Mike Hosking: We are a country of lazy, excuse making sloths

Author
Mike Hosking,
Publish Date
Wed, 5 Dec 2018, 10:29AM

Our unemployment rate is a good problem to have but it masks a fundamental weakness of our economy.

Ashburton was the headline the other week, it has 1.9 per cent unemployment. For jobs, it's the land of milk and honey, but could they find enough people to do the work? Of course, they couldn't.

The curse of our success is we have milked the working population dry. It doesn't mean everyone has a job, it just means everyone who actually wants to work has a job.

Vance Kerslake has been looking into this, he's in Marlborough, and he looked at 55 businesses across a dozen industries, and 85 per cent of them had vacancies.

He has concluded, and he is right, there is a mindset that, "Kiwis are too good for seasonal work". This is not a new problem but it is an increasingly alarming and difficult problem.

Not only are we too good for it, but we are also whingers as well. "The pay is crap, transport is an issue, there's no accommodation," are all common complaints. In other words, instead of actually accepting we are too good, we look for excuses.

Now, not all jobs are our cup of tea.
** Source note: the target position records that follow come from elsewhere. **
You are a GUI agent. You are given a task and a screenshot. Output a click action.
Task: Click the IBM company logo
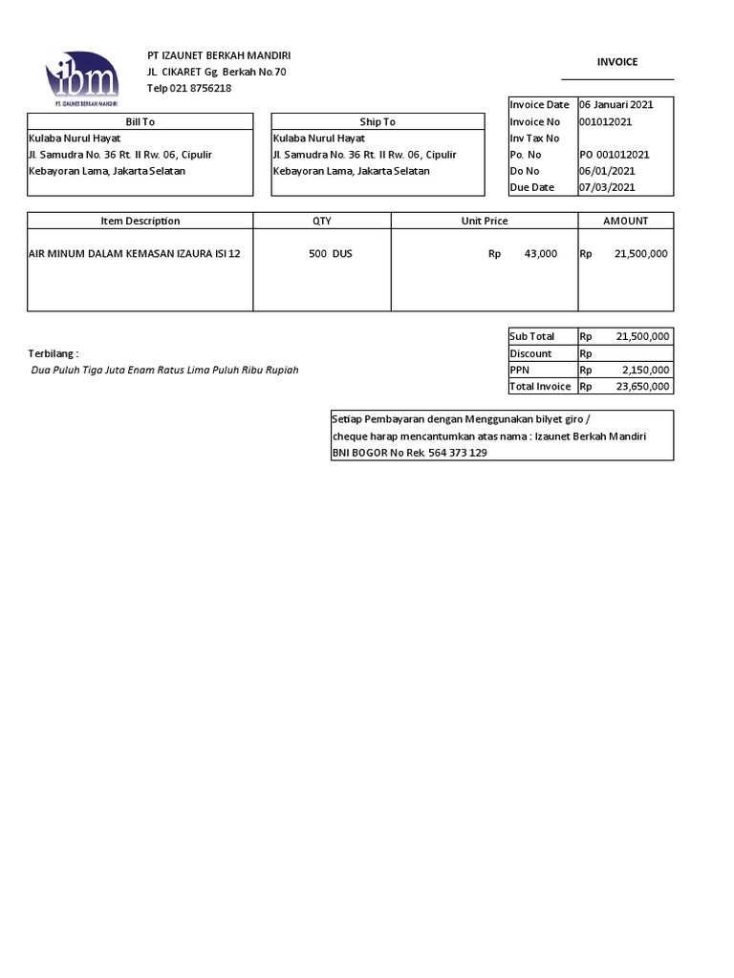point(82,77)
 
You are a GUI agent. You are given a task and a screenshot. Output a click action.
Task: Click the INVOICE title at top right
point(617,62)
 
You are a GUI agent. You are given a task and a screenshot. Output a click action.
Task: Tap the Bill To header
point(140,121)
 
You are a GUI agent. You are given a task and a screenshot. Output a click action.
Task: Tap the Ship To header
point(378,121)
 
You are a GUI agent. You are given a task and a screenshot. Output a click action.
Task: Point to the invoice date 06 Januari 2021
point(615,105)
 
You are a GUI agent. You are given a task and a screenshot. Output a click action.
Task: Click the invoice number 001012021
point(605,121)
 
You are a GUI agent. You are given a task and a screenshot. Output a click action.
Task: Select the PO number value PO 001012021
point(615,155)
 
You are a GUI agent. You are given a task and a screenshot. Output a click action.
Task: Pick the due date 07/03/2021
point(607,187)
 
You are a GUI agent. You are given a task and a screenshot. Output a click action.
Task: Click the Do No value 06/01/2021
point(607,171)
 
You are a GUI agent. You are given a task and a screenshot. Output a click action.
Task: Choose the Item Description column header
point(140,221)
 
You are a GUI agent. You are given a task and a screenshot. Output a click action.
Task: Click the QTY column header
point(322,221)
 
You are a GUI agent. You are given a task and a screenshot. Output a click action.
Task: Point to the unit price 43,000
point(540,254)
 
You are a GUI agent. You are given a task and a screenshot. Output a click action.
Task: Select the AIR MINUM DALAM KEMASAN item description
point(135,254)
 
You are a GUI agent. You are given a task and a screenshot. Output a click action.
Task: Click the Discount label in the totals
point(530,353)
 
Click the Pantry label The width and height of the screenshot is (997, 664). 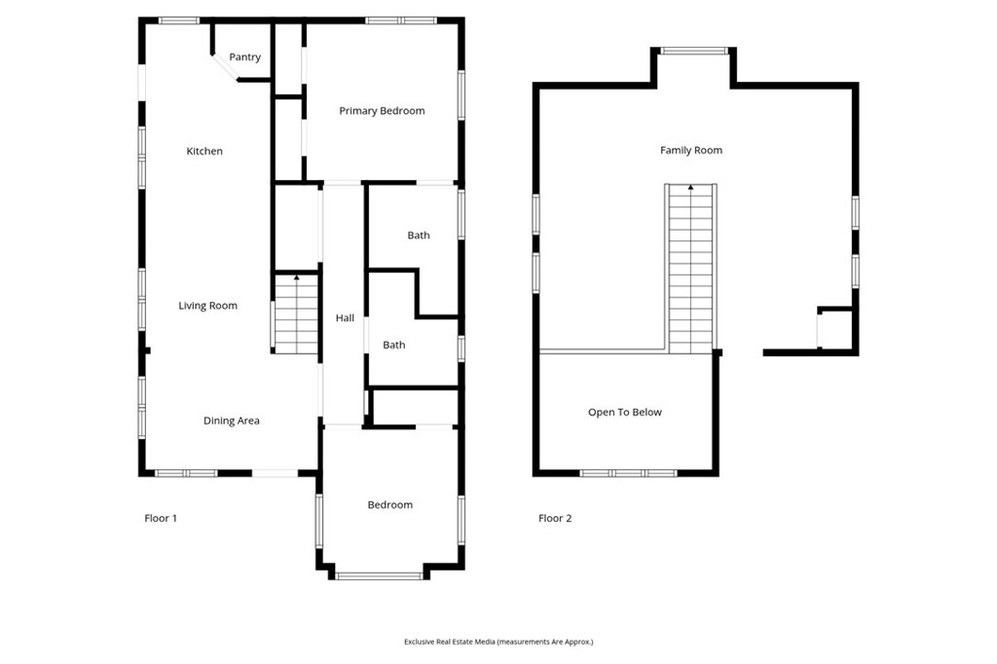coord(244,57)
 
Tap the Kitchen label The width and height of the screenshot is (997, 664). coord(204,151)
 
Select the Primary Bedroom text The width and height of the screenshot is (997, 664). coord(382,111)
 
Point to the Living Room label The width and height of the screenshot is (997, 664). coord(207,306)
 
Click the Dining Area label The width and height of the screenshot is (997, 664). coord(231,421)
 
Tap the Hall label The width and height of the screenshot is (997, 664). coord(345,317)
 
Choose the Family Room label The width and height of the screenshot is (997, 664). coord(690,150)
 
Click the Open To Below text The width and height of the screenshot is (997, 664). coord(624,412)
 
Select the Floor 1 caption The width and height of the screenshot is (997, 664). coord(161,518)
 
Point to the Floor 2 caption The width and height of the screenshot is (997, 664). coord(554,518)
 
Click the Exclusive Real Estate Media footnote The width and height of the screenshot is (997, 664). coord(498,642)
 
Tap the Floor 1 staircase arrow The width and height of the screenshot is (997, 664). coord(296,277)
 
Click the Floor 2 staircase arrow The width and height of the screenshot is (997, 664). coord(690,187)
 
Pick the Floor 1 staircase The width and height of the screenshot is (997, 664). coord(296,314)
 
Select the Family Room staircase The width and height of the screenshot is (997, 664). coord(690,269)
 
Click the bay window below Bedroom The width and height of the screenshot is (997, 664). coord(379,576)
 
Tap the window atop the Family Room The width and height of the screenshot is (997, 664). coord(693,51)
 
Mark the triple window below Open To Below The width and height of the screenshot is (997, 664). coord(628,473)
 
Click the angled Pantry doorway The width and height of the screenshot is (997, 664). coord(225,67)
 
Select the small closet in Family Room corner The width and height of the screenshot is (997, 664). coord(834,329)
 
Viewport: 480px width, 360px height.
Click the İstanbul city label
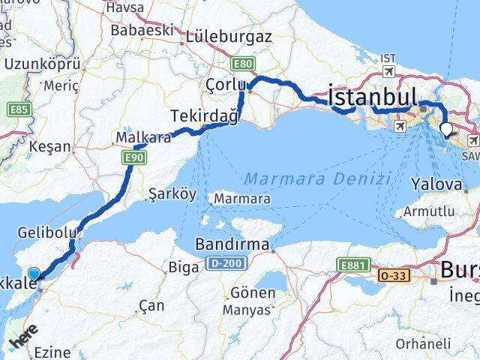[x=372, y=97]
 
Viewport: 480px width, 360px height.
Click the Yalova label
[x=436, y=184]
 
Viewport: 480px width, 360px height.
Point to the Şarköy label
[x=172, y=193]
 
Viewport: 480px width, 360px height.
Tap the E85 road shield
[x=18, y=110]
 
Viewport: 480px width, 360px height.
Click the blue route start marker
[x=34, y=274]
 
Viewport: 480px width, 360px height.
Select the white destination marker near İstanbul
[x=447, y=129]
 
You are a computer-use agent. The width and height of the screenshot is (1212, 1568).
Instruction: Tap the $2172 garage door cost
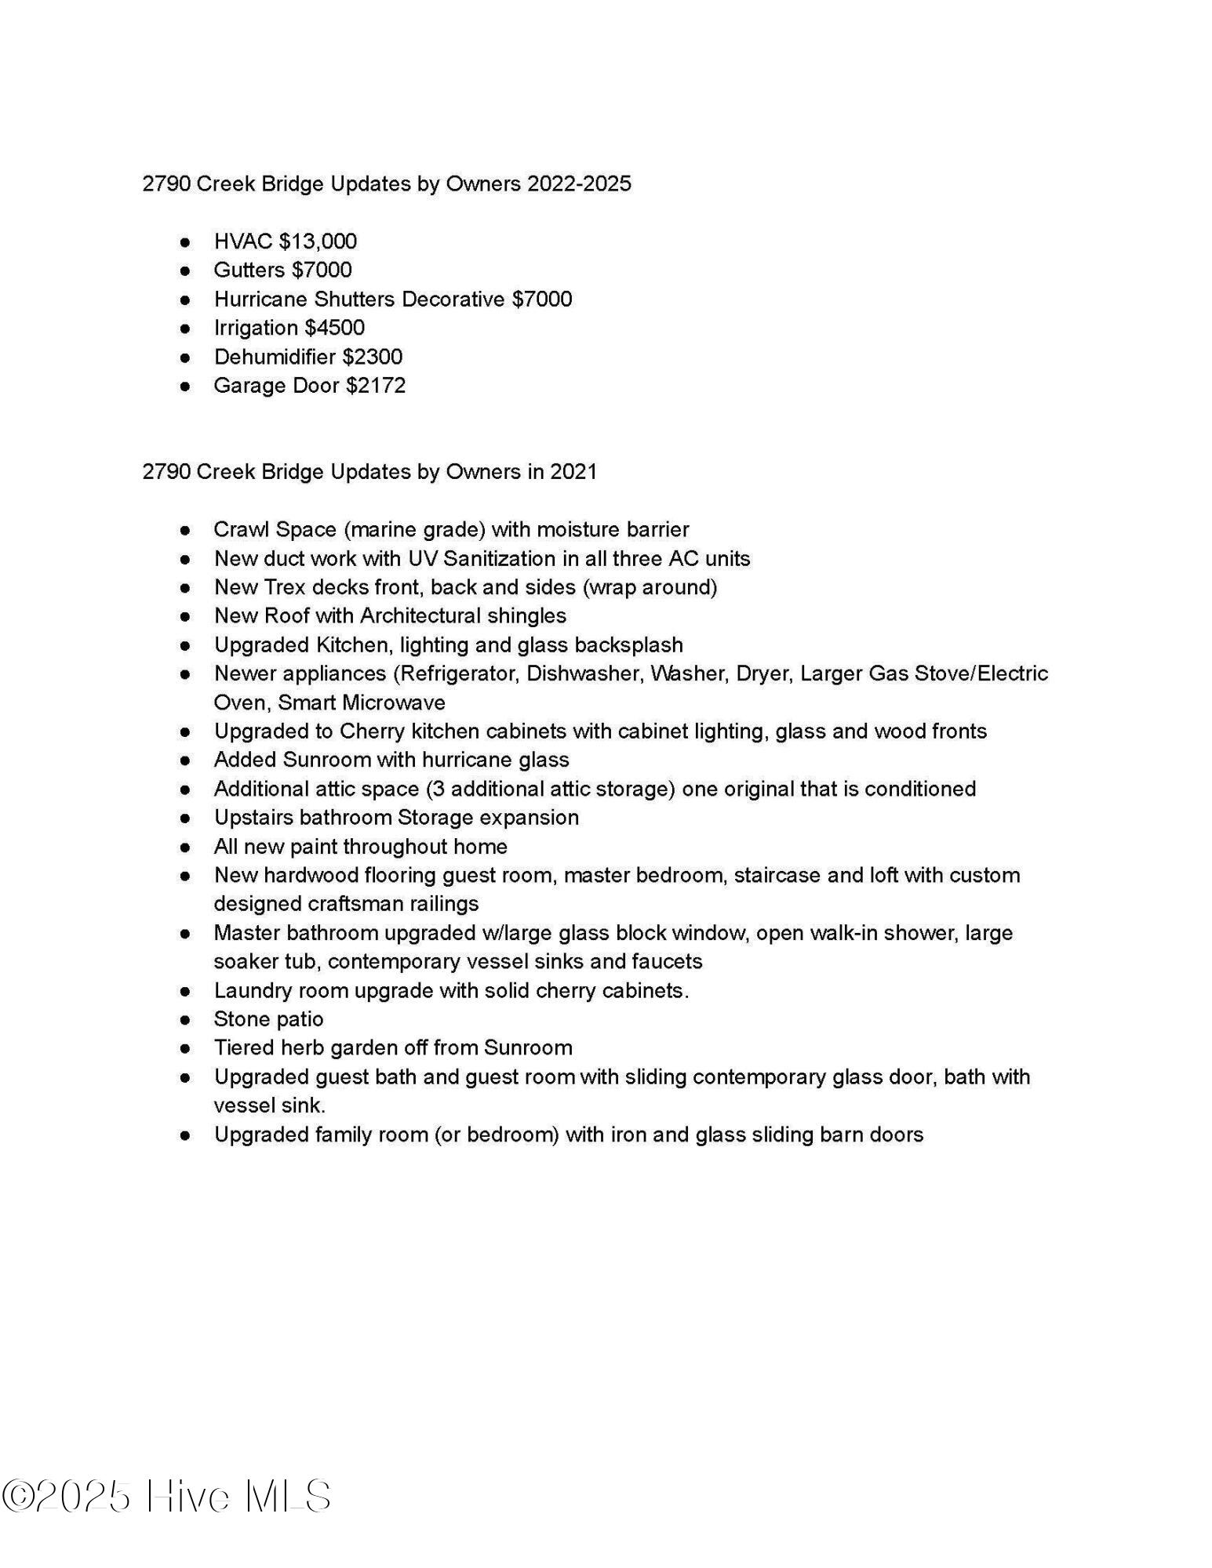[x=376, y=386]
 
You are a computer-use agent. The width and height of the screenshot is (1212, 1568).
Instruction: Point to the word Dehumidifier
[x=275, y=357]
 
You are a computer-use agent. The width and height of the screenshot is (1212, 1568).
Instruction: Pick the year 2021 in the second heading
[x=573, y=472]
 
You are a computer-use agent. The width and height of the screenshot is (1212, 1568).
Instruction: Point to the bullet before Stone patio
[x=185, y=1020]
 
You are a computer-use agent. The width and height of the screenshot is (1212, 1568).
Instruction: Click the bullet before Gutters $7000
[x=185, y=270]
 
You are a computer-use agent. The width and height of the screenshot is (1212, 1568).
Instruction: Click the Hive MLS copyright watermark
[x=166, y=1497]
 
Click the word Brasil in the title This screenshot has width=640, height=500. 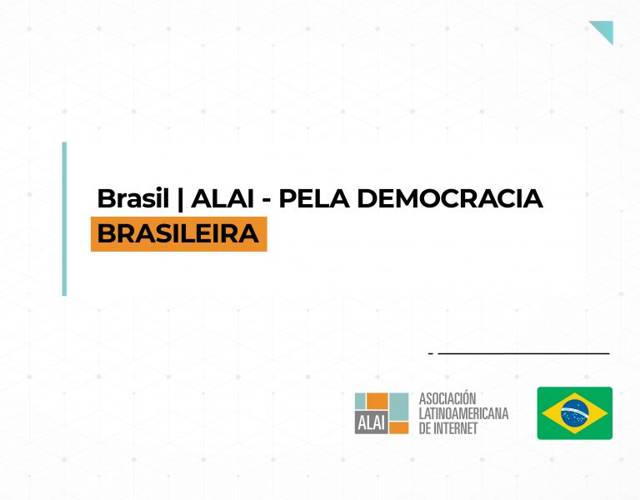132,198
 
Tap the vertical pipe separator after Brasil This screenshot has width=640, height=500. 180,199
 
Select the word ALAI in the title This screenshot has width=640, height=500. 222,199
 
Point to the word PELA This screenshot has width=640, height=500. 314,199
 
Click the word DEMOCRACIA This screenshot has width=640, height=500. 450,199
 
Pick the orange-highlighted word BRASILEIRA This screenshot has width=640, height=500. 178,234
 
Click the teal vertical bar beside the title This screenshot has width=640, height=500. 64,219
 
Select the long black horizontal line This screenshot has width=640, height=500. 523,353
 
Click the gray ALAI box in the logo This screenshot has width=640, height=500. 372,422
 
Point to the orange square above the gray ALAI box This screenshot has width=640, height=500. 378,401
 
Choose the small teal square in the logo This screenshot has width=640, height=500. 360,401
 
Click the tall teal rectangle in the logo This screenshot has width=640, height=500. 399,407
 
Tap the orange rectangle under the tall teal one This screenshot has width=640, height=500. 399,428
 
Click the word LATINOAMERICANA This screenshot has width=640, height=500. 463,413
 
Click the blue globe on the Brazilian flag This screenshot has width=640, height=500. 575,413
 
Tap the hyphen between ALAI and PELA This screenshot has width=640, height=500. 267,201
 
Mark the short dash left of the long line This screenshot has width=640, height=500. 431,353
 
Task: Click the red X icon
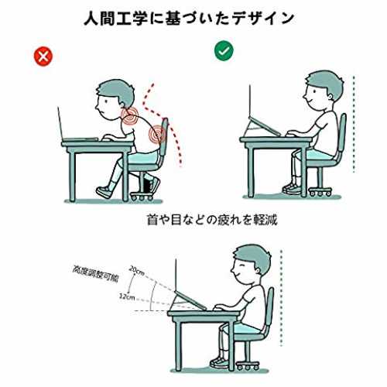pyautogui.click(x=43, y=57)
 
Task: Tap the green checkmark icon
pyautogui.click(x=224, y=51)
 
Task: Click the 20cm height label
pyautogui.click(x=137, y=271)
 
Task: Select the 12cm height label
pyautogui.click(x=127, y=296)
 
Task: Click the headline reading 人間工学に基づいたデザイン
pyautogui.click(x=189, y=18)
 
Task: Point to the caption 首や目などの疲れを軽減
pyautogui.click(x=212, y=220)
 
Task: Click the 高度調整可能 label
pyautogui.click(x=95, y=274)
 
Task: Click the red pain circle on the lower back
pyautogui.click(x=157, y=134)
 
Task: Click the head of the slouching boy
pyautogui.click(x=115, y=99)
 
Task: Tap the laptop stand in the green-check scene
pyautogui.click(x=261, y=127)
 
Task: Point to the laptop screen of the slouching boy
pyautogui.click(x=60, y=125)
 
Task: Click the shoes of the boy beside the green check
pyautogui.click(x=292, y=189)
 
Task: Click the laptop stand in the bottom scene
pyautogui.click(x=188, y=301)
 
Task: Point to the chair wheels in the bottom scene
pyautogui.click(x=248, y=366)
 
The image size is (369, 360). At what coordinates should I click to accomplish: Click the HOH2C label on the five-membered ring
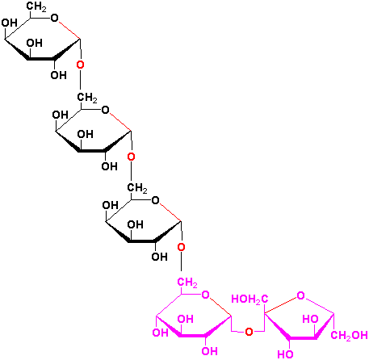click(249, 299)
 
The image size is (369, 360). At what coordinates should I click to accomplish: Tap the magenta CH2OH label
click(350, 336)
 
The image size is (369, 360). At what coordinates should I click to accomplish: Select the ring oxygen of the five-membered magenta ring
click(300, 295)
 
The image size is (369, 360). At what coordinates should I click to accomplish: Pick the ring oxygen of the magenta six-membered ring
click(206, 295)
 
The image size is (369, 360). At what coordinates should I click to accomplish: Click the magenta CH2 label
click(187, 283)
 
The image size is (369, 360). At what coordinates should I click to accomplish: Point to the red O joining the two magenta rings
click(249, 332)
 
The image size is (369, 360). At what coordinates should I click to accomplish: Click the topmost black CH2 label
click(36, 6)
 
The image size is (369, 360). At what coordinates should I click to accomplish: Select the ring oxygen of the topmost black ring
click(54, 18)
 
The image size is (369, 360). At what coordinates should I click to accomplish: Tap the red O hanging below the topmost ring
click(80, 65)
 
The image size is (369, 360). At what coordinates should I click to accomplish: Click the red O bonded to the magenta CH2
click(182, 247)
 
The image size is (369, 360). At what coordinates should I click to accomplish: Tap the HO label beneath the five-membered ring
click(285, 354)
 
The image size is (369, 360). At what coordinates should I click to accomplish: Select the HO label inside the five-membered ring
click(310, 319)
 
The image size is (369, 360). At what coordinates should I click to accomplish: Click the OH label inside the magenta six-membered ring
click(186, 319)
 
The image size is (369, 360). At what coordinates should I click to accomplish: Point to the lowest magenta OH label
click(210, 351)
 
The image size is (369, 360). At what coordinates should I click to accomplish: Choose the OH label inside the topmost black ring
click(35, 43)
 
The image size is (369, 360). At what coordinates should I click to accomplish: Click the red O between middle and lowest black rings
click(131, 157)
Not all work is work for life.

But seasonal work is good work for some. It's good for university students, for travellers, for those on gap years or for those who want to graft a bit and get a bit of easy coin in the pocket.

And yet, we have become like the landed gentry. We only dabble in the things that aren't too cumbersome or tiring.

So it seems remarkable we are still prepared to hand out welfare to people who refuse to work.

Complicating it further, it seems even more remarkable that we have such a tired old system of seasonal work applications and quotas, that make you jump through hoops to get the foreign labour in to actually solve our problem.

They've recently increased the foreign seasonal quota, but why don’t we just be honest about it and make it permanent? Why do we make employers prove they can't get locals? Why can't we accept that, in this sort of work particularly, if you could get a local easily, you would but you can't?

The system is geared on some sort of weird suspicion from the department, "what do you mean you can't find a local? Prove it." "Surely there is a local".

No there isn't, there hasn’t been for years. No one is going and getting people from overseas unless they have to, it's picking fruit for god sake. Who needs the hassle?

And while the numbers, or lack of them, are the tangible problem, it's the attitude that's the underlying issue.

We are lazy. We are excuse makers. We work harder at working out why we shouldn’t work than at actually doing the work. Hard work is good for you, everyone should have a laborious and tiring job at least once in their life.

The fact we have a growing number of excuse making sloths, who are allowed to get away with it, is depressing.